A million cloud subscribers in Adobe results
ADOBE, known for its photoshop and acrobat software, reported an eight per cent drop in quarterly revenue last night but exceeded its forecast of paid subscriber additions, sending its shares up four per cent in late trading.
Revenues of $995.1m (£655.4m) were well within the company’s target range with the company’s recent purchase of Neolane adding around $6m.
The company added 331,000 paid subscribers in the third quarter to creative cloud, the subscription-based version of its flagship software package, which includes photoshop, illustrator and flash, ending the quarter with 1.3m paid subscribers.
Adobe said in June it expects the addition to paid subscribers for creative cloud in the third quarter to top the 221,000 subscribers it added in the second quarter. Net income fell to $83m, or 16 cents per share, in the third quarter, from $201.4m, or 40 cents per share, a year earlier.

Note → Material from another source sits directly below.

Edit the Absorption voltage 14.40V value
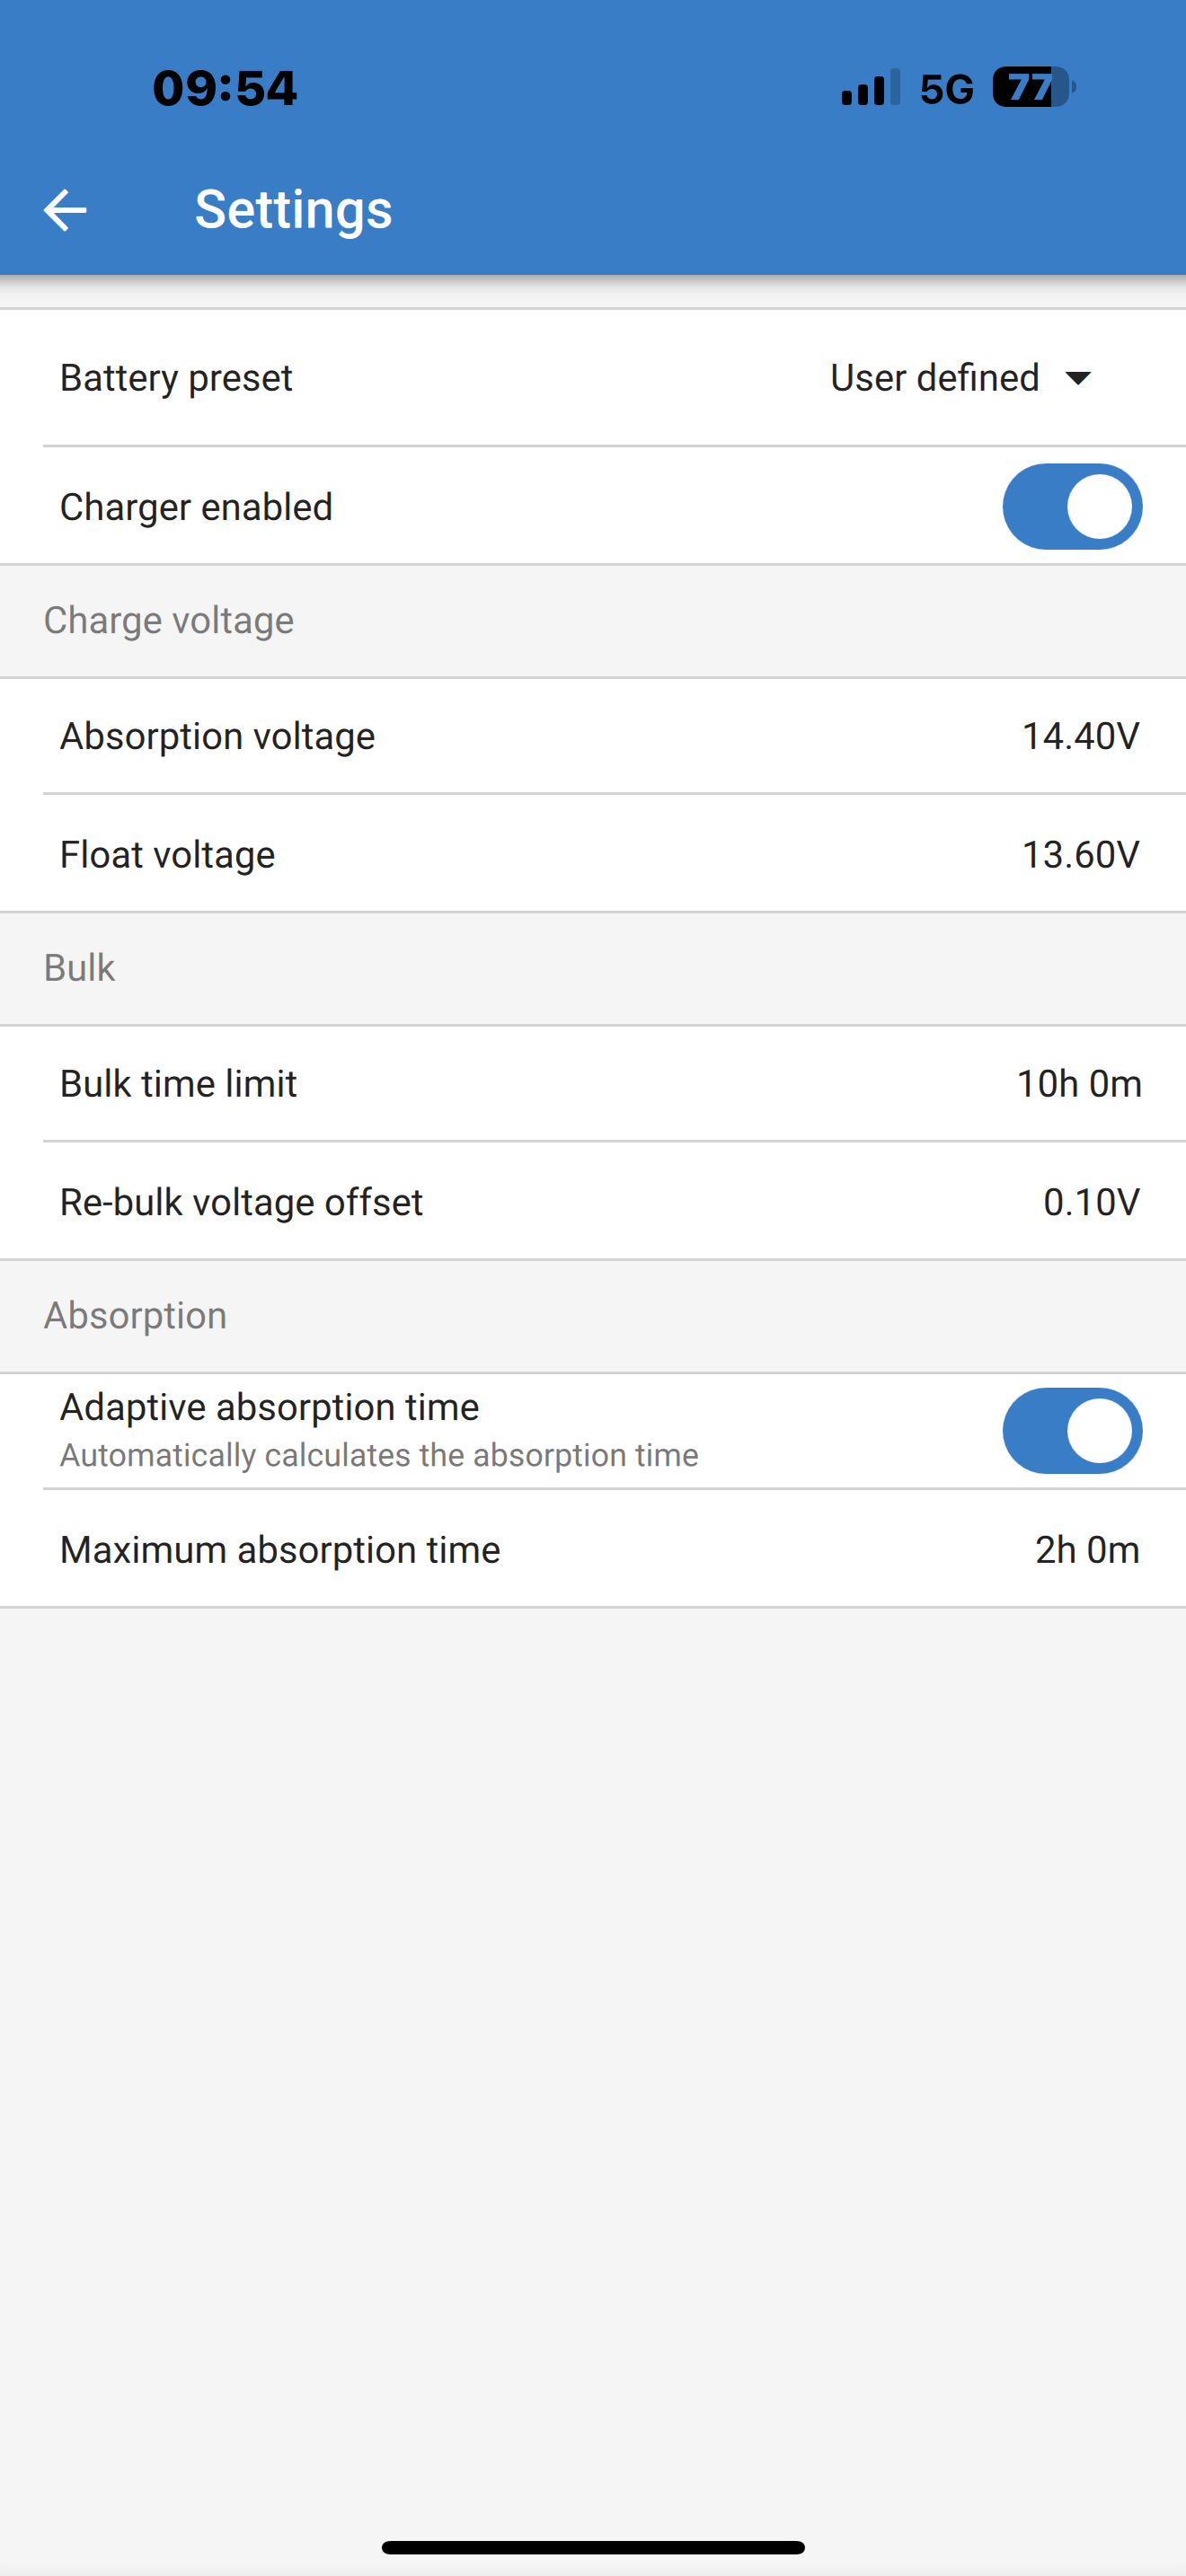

Shantanu Narayen, president and CEO of Adobe, said: “We exceeded one million subscriptions during the third quarter, demonstrating that the transition to creative cloud is happening sooner than expected.”
Mark Garrett, the firm’s chief financial officer, added: “Our customers are overwhelmingly choosing subscriptions instead of perpetual model licenses which is accelerating our business model transition.”
“During the third quarter, 41 per cent of our revenue was recurring and we exited the quarter with record deferred revenue on our balance sheet. These results are building a stronger, more predictable revenue model for Adobe which will drive higher long-term growth.”
The company also appears to be taking a bigger step into hardware, announcing definitive plans to release a digital ruler and “cloud pen” yesterday. The ruler has been named Project Napoleon, and the pen is being referred to as Project Mighty.